I drank too much at the City Paper party last night, and I paid for it this morning, with the aching head and inability to think that come of getting too friendly with bad red wine. One of my first blurry thoughts—-besides “Oh shit, it’s 10” and “I need water”—-was “I wish I was in New York.” Let me explain: I was not missing skyscrapers, glamour, or heaps of garbage; I was longing for a cheap breakfast.

I don’t have much money, and I don’t know how to cook. But during the month that I slept on friends’ couches in Manhattan and Brooklyn, I managed to live mostly off food items that cost about $1 each: 50 cent rolls and bagels and coffee, $1 samosas and pastries, $1.50 egg sandwiches and slices of pizza. I tried to keep track of East Village locations that advertised a full breakfast for less than $3; I couldn’t keep up with them all. It seemed that in the city whose cost of living puts even ours to shame, I could eat my fill and still have half of a $5 left over. (Drinking was another story.)

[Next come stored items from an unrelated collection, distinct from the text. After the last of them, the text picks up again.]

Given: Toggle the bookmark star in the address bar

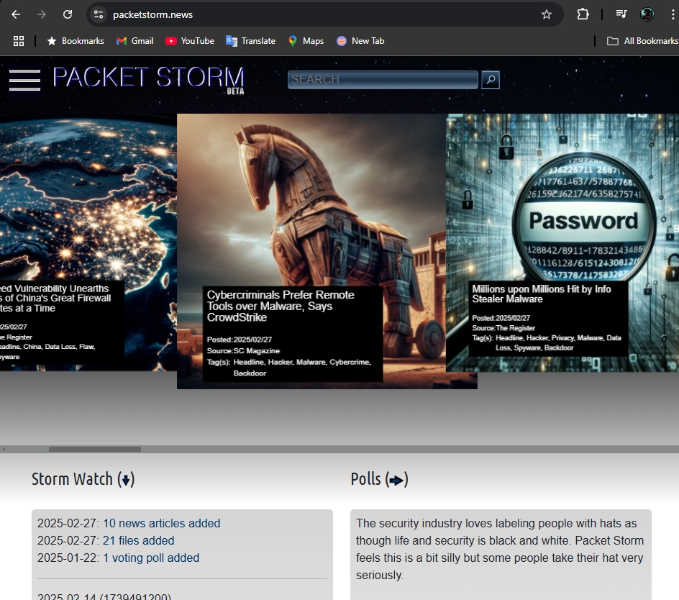Looking at the screenshot, I should (x=547, y=14).
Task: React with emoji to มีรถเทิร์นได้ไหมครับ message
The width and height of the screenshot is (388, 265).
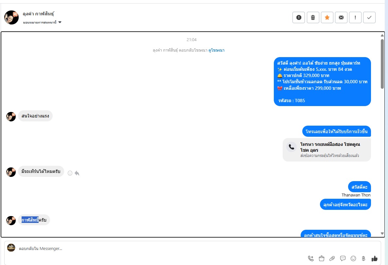Action: click(x=70, y=173)
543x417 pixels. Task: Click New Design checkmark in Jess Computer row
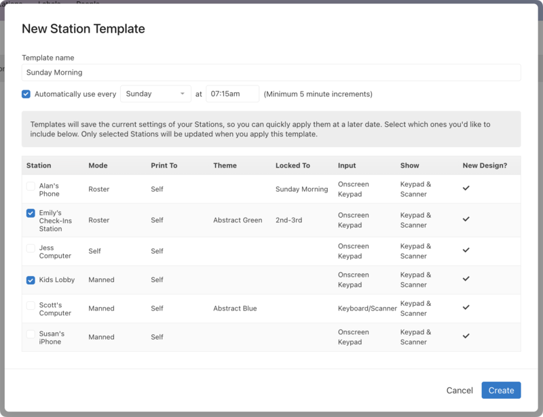[x=466, y=251]
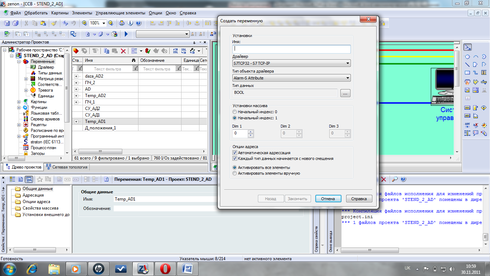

I came to the District expecting that well-prepared ala carte items could still be had for cheap. How wrong I was. Take Woodley Park and Adams Morgan, where I work. An egg-on-bagel sandwich at So’s Your Mom or International Cafe costs more than $3 with tax; add coffee to that, and most of your $5 is gone. A bagel does not sell for less than 75 cents, and if you want a good one, say at Heller’s Bakery, that little circle of dough is a dollar all by itself. This is to say nothing of pizza slices, pastries, or samosas, all overpriced.

I finished my $2 cup of coffee and $1 bagel at Murky Coffee on Capitol Hill. If I were in New York, I would be full of life-sustaining grease. But here I was full only of what Cervantes called “duelos y quebrantos“—-gripes and grumblings.